• _Dataset content_:
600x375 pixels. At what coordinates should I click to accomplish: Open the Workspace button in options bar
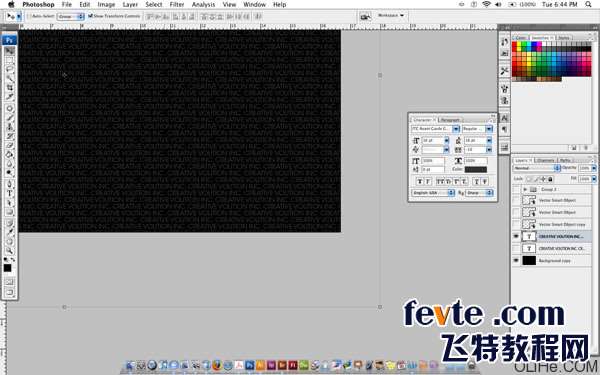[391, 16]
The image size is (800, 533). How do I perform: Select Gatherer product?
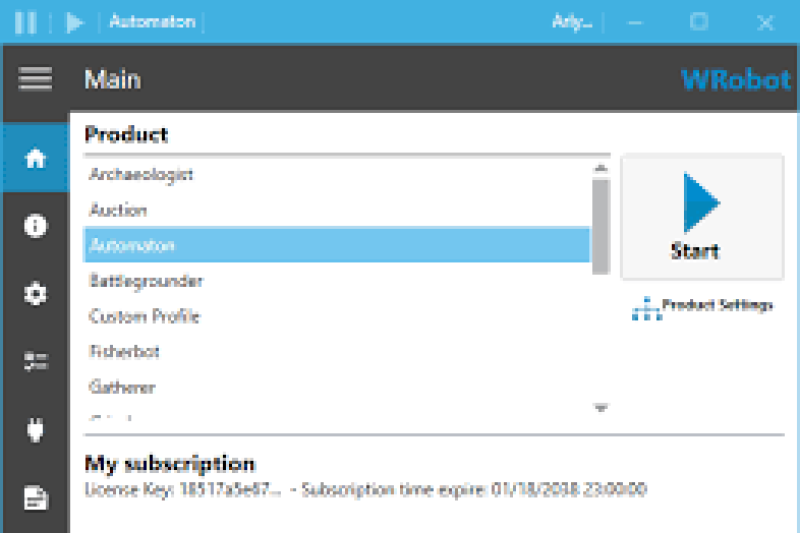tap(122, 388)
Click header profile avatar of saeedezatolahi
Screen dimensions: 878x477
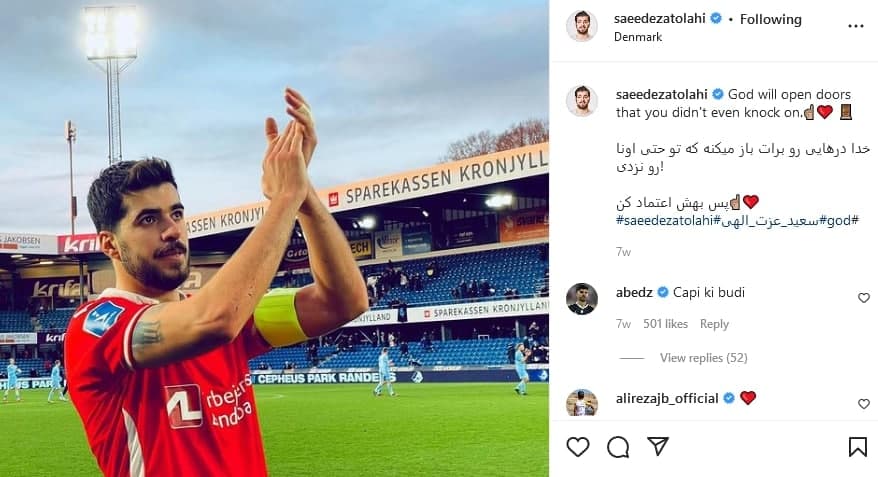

--

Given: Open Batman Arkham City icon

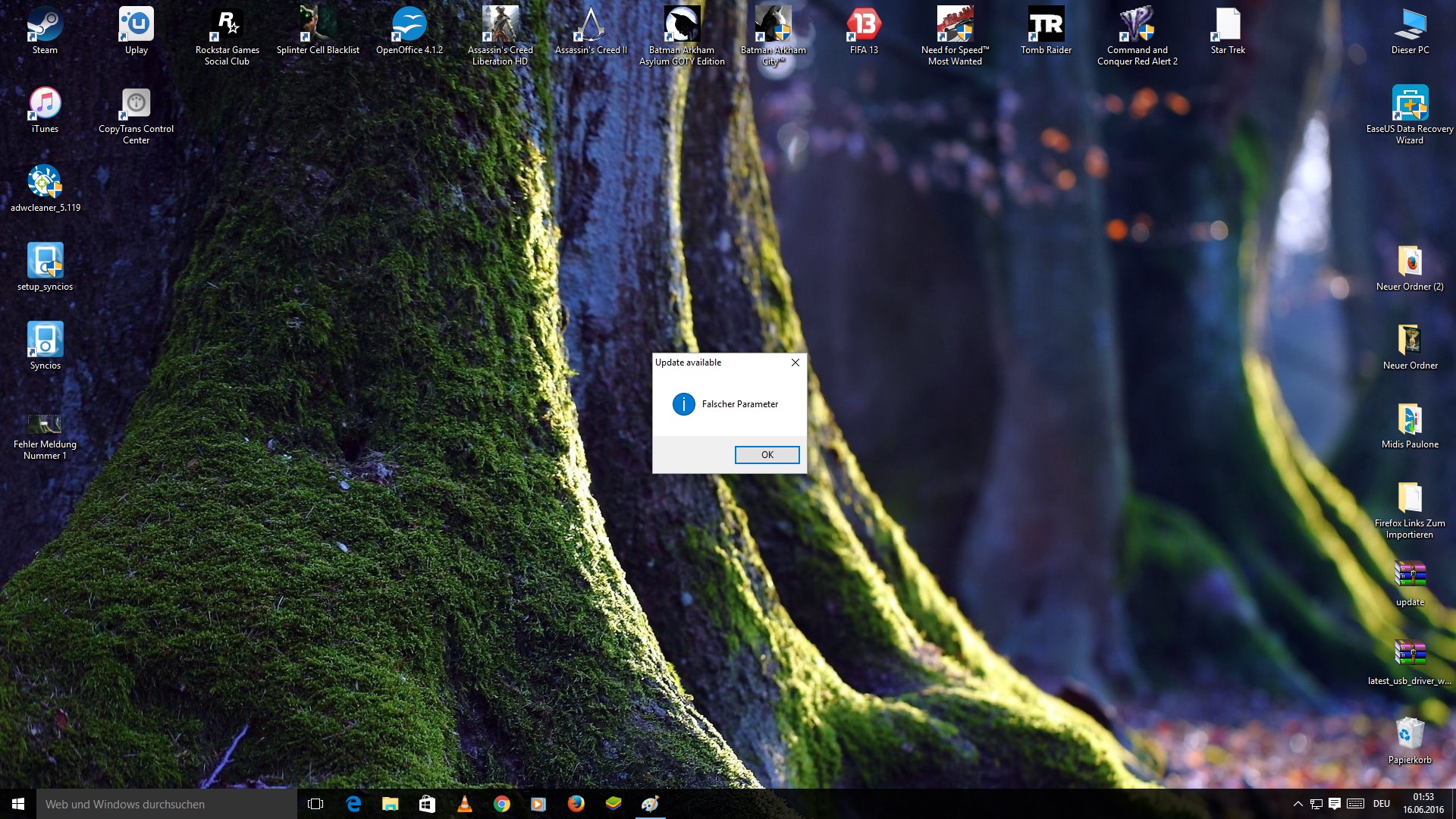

...

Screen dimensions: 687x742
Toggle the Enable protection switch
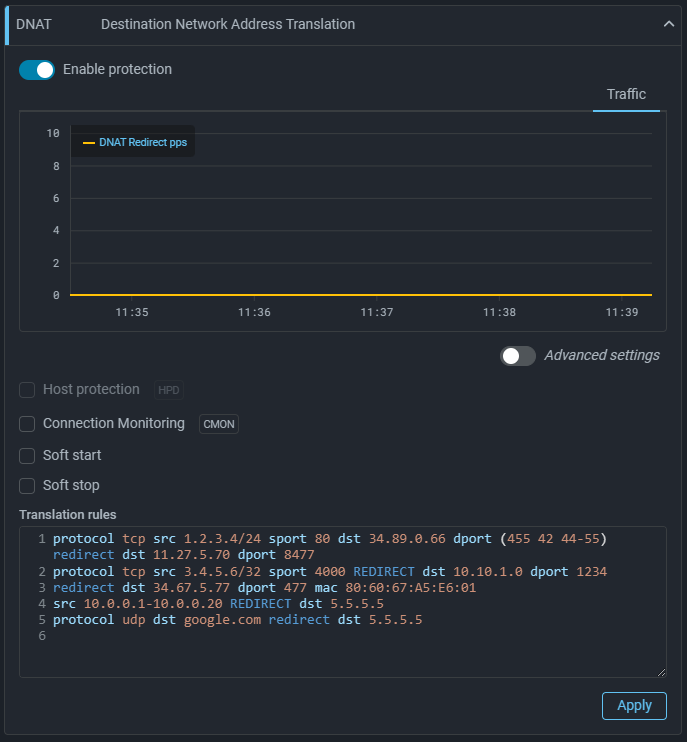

• _Required work_:
From the records above, copy only the lines starting with the line that holds "Click header profile avatar of saeedezatolahi" and going on through the line that holds "Screen dimensions: 878x477", exactly as written.

• _Exercise answer_:
Click header profile avatar of saeedezatolahi
Screen dimensions: 878x477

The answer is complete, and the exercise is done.